_HOW TO COMPLETE THIS TASK:_ Copy, without a single change, each line from the one that holds "896x379 pixels. How" to the bottom of the entries below, and drop any pictures.

[Stored data entries]
==============================

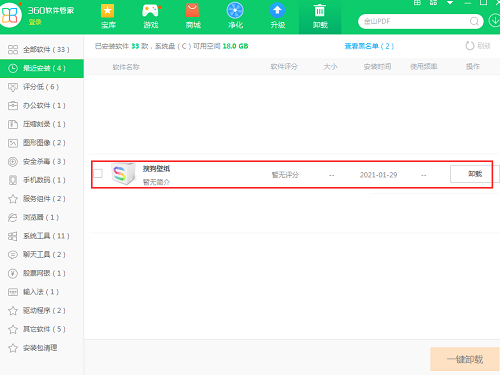Select the 系统工具 (11) category
Screen dimensions: 500x375
point(42,236)
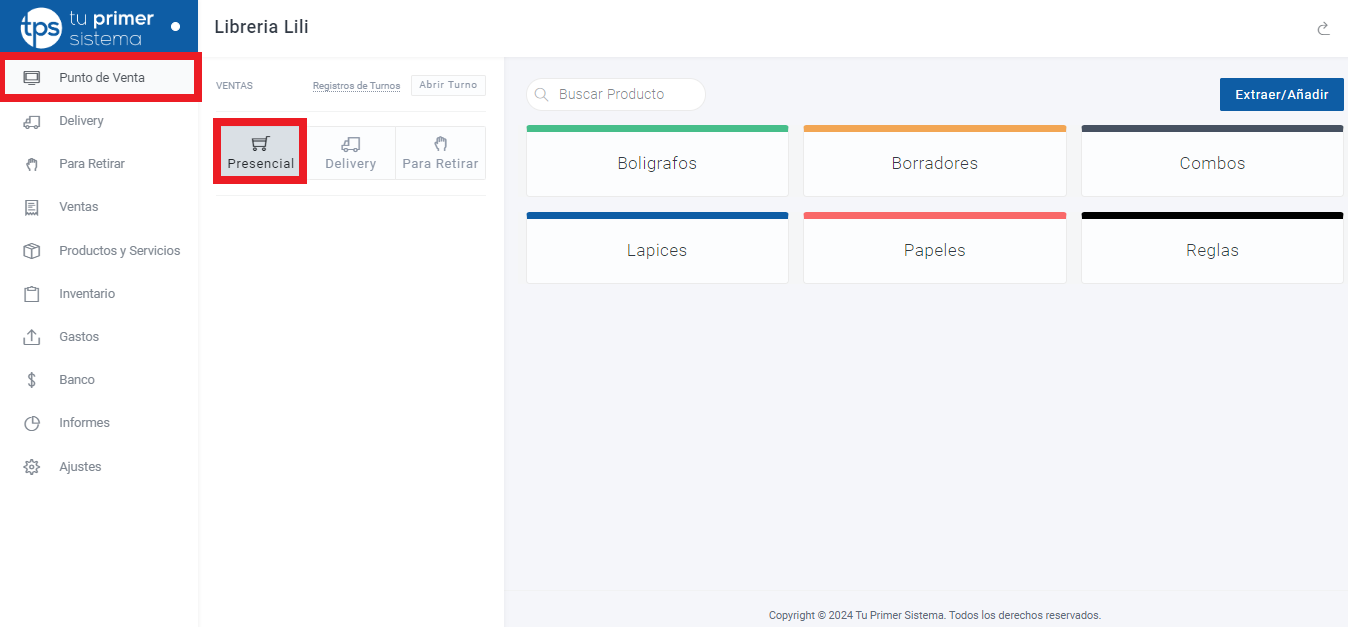Click the Inventario clipboard icon

click(x=31, y=294)
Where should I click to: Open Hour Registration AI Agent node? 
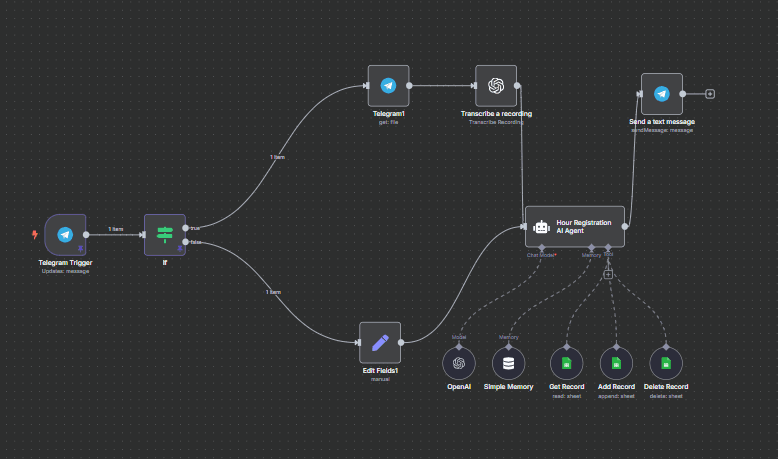coord(575,226)
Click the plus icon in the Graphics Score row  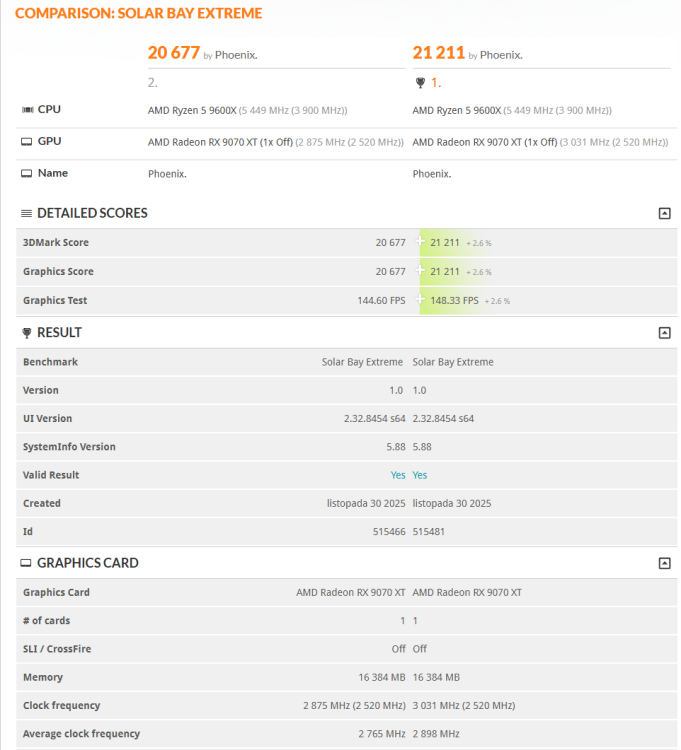coord(421,272)
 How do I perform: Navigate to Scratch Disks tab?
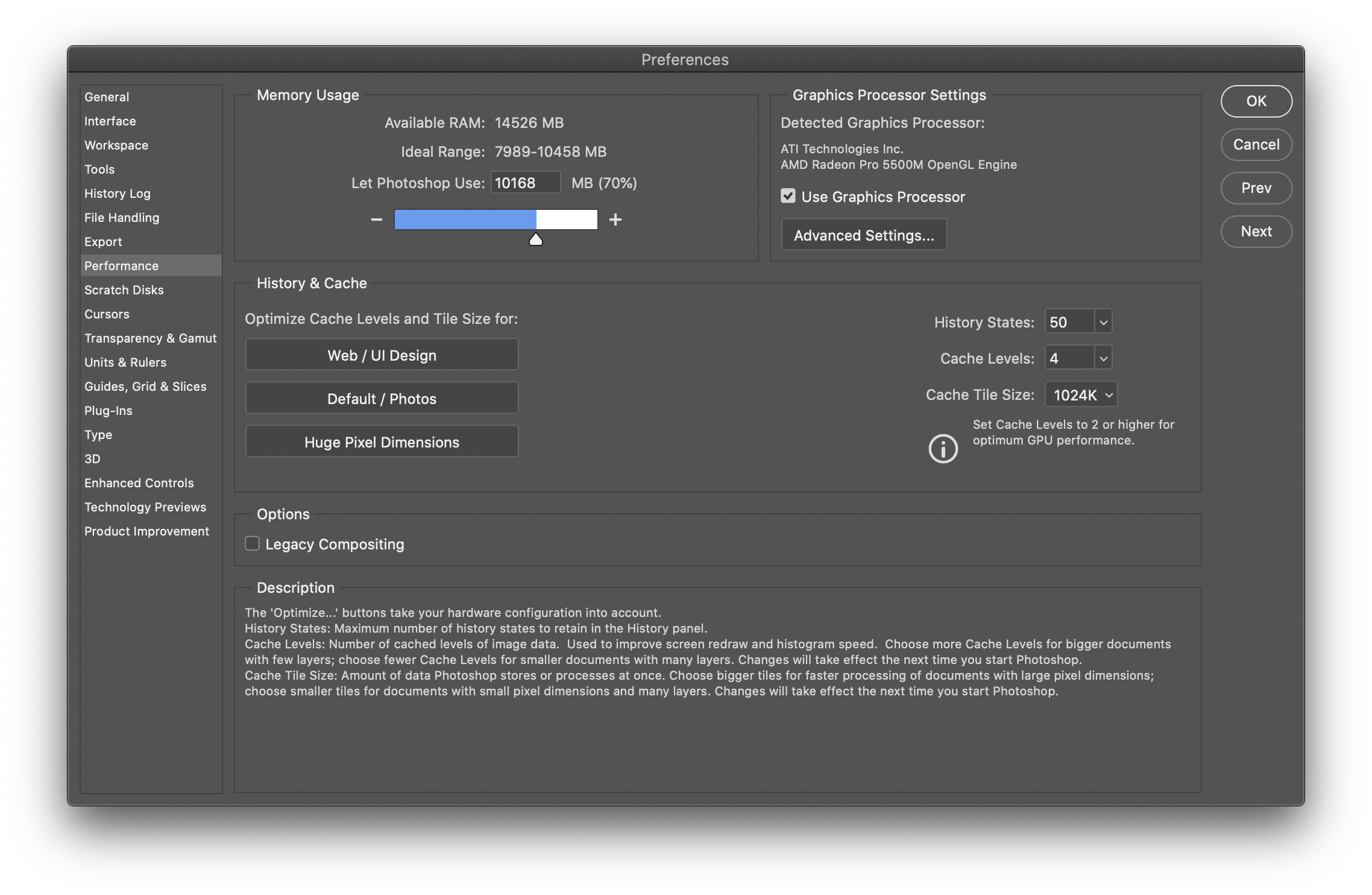pyautogui.click(x=124, y=289)
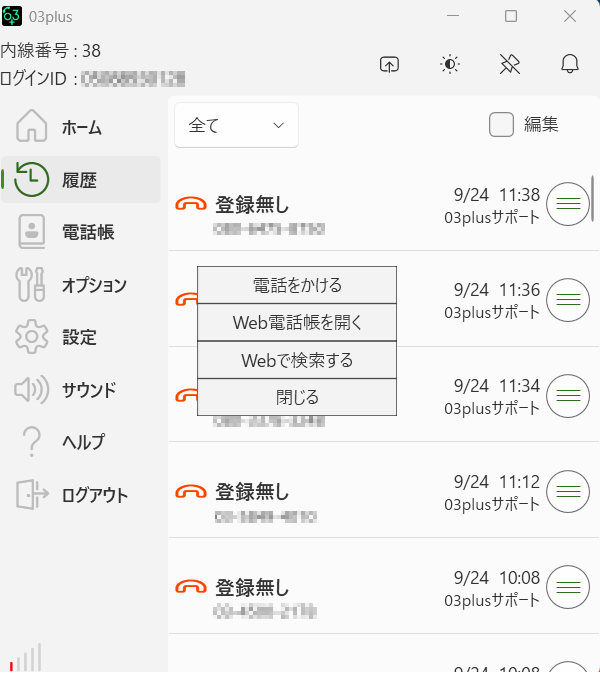Open オプション tools section

click(80, 285)
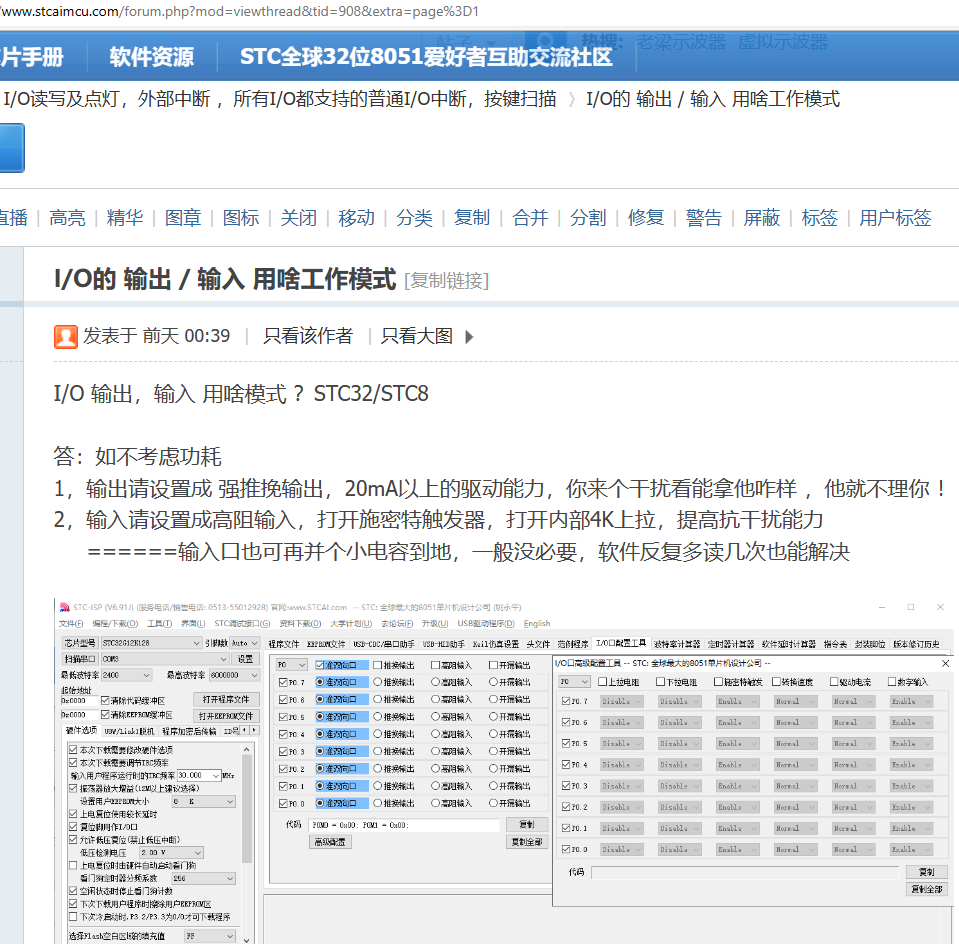
Task: Enable 清除代码缓冲区 checkbox
Action: pyautogui.click(x=105, y=701)
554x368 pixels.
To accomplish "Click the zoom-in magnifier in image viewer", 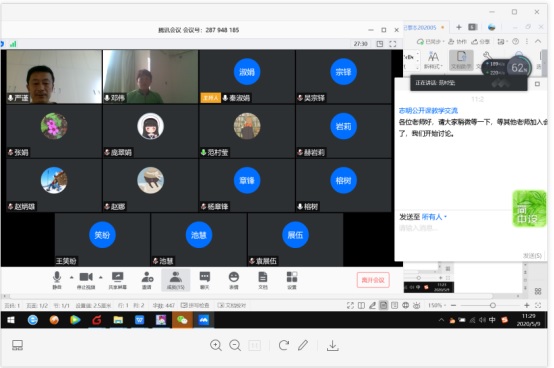I will [x=216, y=345].
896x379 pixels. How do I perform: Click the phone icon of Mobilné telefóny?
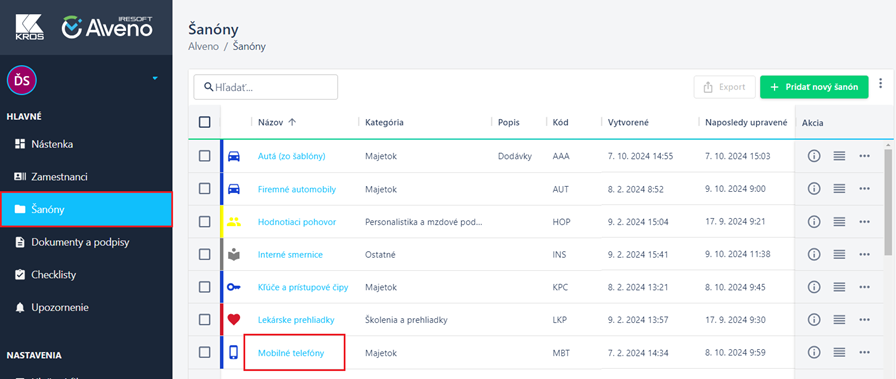pos(234,353)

==============================

_ANSWER:_
896x379 pixels. How do I perform: Click the phone icon of Mobilné telefóny?
pos(234,353)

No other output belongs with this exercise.